One issue with IDE drives is that if the master dies, you will not be able to access the slave, so you could have problems depending on what the RAID unit does. If it marks both as bad, then you are done. It is best for IDE to have one drive per channel or a very good unit/software.
A RAID5 with three 100Gb disks would show up as 200Gb as a single disk.
You can still lose data, but it is much less likely. In part it depends on what you are using and how it deals with write errors and other issues. I have seen expensive units have issues where the write on one disk fails and it does not get properly dealt with since as far as the system is concerned the data was written. This meant that it was needed to read the whole array from time to time to ensure that there were no read errors. If you get a read error and then a disk fails, you are SOL.
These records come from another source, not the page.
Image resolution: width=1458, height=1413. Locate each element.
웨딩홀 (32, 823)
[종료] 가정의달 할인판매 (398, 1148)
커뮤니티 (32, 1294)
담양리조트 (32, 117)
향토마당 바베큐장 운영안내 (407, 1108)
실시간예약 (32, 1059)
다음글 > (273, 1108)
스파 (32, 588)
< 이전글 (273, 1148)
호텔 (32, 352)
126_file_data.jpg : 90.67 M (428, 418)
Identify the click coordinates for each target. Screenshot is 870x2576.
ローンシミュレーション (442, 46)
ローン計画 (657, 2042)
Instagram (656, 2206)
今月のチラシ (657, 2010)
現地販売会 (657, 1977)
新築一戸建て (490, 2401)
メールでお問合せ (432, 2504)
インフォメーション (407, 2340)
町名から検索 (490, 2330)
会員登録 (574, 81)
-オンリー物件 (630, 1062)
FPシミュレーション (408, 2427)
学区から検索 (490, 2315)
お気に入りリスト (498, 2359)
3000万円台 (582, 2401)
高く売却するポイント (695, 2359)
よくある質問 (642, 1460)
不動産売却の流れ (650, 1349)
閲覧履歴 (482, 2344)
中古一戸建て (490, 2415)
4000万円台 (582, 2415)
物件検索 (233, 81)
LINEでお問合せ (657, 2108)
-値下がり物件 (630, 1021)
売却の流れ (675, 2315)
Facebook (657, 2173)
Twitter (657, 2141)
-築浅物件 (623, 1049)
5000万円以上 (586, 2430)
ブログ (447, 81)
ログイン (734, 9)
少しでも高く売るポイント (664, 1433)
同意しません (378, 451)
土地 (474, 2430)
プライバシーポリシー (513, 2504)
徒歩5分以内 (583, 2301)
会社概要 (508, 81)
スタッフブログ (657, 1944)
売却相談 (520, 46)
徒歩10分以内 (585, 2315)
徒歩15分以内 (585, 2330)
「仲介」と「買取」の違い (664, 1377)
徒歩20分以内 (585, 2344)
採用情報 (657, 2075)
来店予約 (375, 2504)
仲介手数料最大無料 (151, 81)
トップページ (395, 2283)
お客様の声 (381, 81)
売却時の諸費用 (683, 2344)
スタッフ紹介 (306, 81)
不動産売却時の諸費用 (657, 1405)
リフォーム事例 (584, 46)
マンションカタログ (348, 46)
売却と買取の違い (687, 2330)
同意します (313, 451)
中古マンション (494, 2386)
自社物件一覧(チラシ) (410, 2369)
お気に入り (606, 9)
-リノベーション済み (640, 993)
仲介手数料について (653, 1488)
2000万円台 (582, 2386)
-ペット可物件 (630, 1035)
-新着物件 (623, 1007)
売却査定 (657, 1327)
Contrary to what was said, in a RAID5 setup, you can lose any disk without losing data since it does not need the parity or it can re-create the data with the parity. That is the whole point of RAID. The parity is nothing special really.
The decision to use RAID or not depends on how critical the data is and whether it is worth the risk of data loss. It might be possible that doing backups is enough to ensure no data loss. If you have constantly changing critical data, then it is a good idea. If you have data which you still have a copy and you can backup the data to a DVD or some other media, then it is not really needed. Use of RAID requires more knowledge since it is not 100% perfect and you need to know where the risks are and how to deal with them. Also, you are at the mercy of the manufacturer with regards to the quality and how much your data is at risk.
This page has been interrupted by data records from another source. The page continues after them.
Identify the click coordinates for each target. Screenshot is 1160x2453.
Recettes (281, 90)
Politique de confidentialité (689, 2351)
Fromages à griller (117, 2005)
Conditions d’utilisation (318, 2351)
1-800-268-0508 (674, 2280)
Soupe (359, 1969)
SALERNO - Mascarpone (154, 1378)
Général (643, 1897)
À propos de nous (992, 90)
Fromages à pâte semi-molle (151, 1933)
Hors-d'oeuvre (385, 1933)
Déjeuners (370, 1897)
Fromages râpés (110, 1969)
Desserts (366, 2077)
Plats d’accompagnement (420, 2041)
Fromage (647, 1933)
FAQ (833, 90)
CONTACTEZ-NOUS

For example, a short time ago I was working on a system which failed a drive. I repaired the data errors (remapping), it still would not rebuild the array. I installed a new disk and it still failed. It turned out that another drive had an error which showed up when attempting to read or rebuild. After fixing (remapping) that error, I could rebuild the array with either disk. Unfortunately the system was not setup to log the errors, so the error on the second disk which unnoticed. Even if it logged the error, unless someone looked at the logs (which was not being done), you have a serious problems, especially since people think that the data is protected and that you can not lose data with RAID, which is not correct.
One thing to realize is that the RAID array will not protect against corrupt files or removal of the file, whereas a backup will, as long as you keep the backup long enough and notice the problem.
Edited by Kemasa, 20 March 2006 - 04:47 PM.